→ ACTIVITY
Each record below is to be output unchanged, and any picture is to be dropped.

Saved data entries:
☆ ☆ ☆ ☆

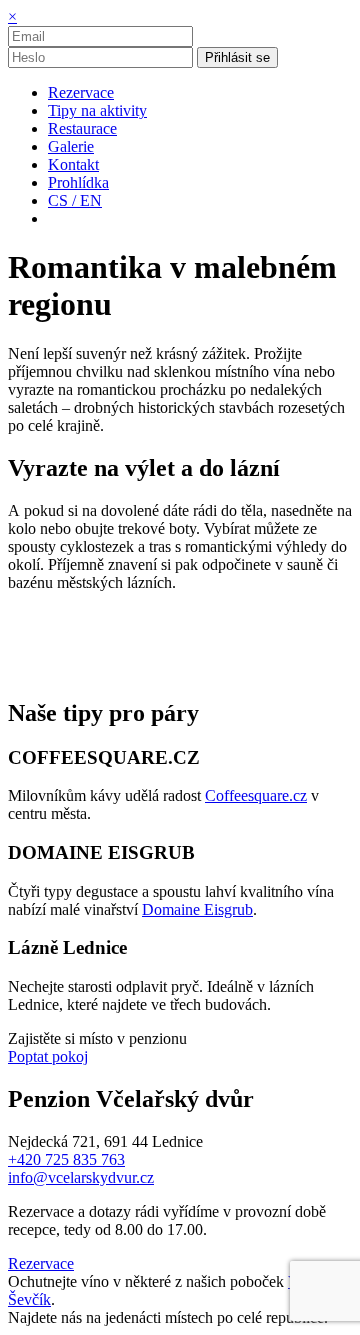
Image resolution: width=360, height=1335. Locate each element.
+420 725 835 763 (66, 1159)
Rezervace (41, 1263)
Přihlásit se (237, 57)
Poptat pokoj (48, 1056)
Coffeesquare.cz (256, 795)
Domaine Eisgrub (197, 909)
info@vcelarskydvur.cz (81, 1177)
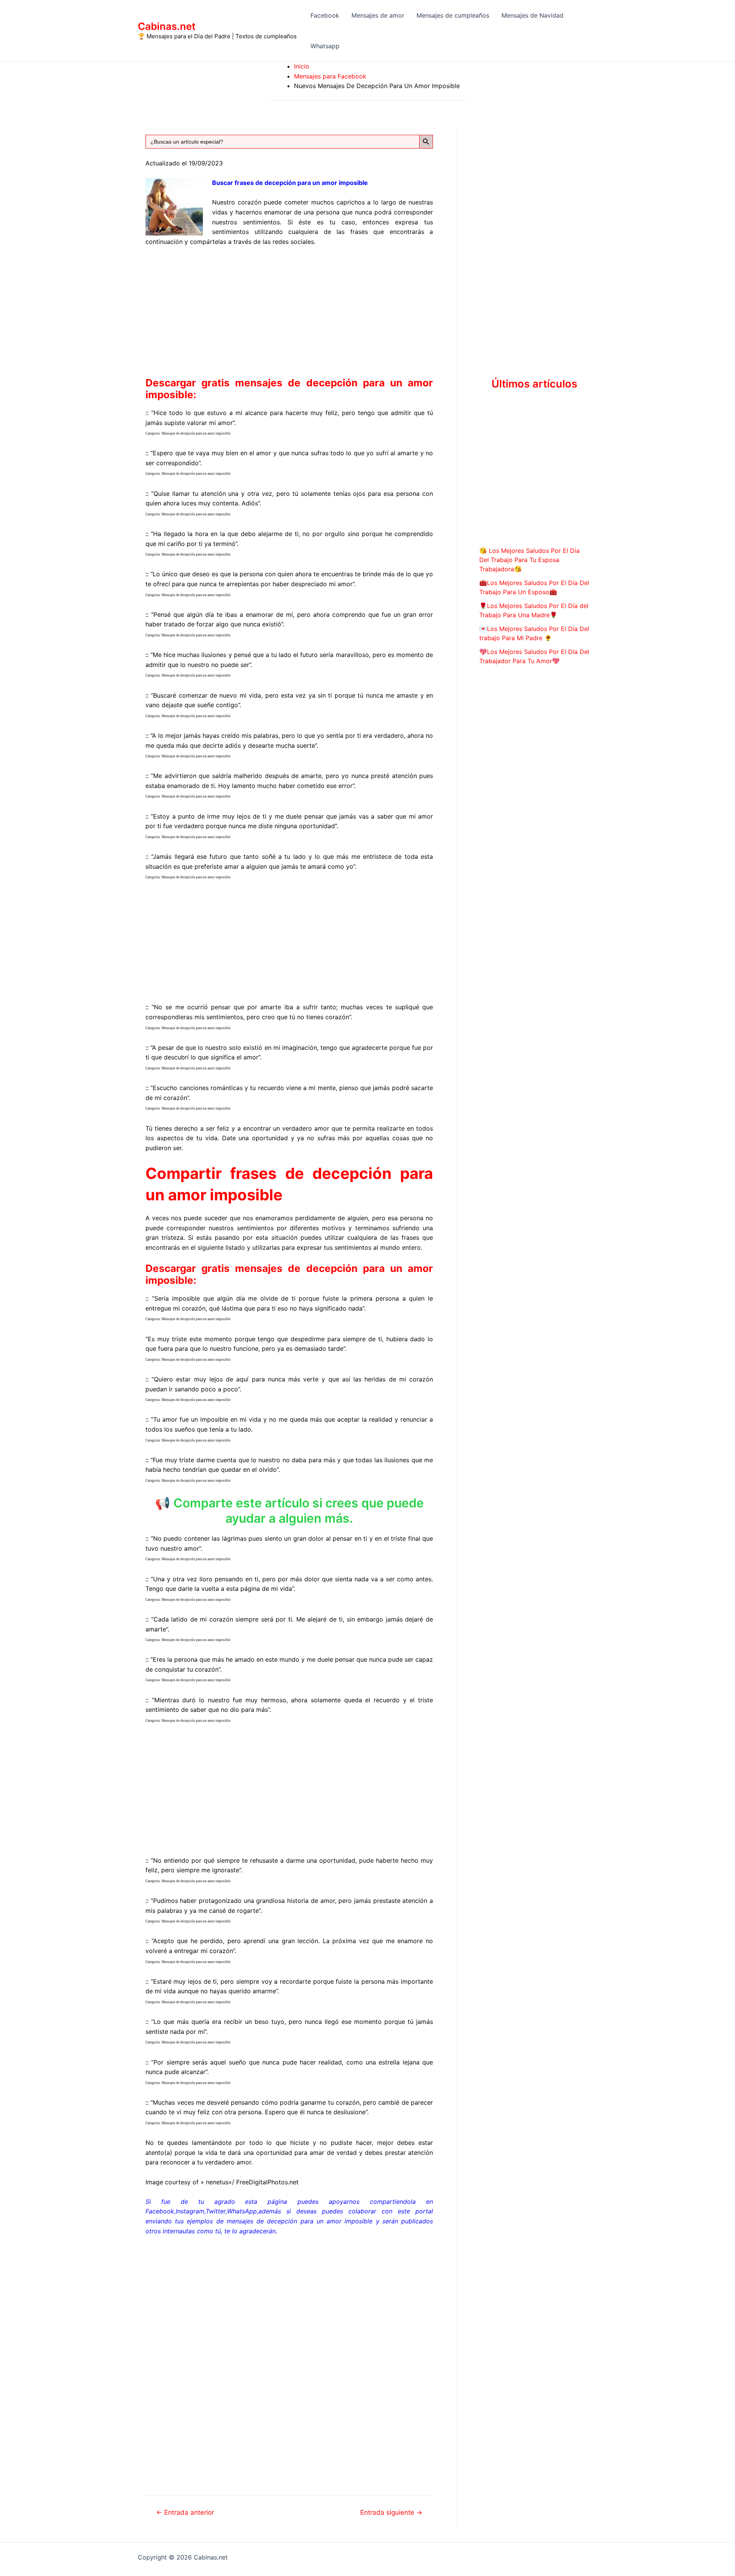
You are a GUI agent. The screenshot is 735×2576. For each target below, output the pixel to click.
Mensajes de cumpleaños (452, 15)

☆ ☆ ☆ ☆

→ FINAL ANSWER
Image resolution: width=360, height=1335. Locate each element.
+420 725 835 763 (66, 1159)
Rezervace (41, 1263)
Přihlásit se (237, 57)
Poptat pokoj (48, 1056)
Coffeesquare.cz (256, 795)
Domaine Eisgrub (197, 909)
info@vcelarskydvur.cz (81, 1177)
You are a GUI agent. The screenshot is 735×2576. For each target below, output the pixel to click.
Mensajes de cumpleaños (452, 15)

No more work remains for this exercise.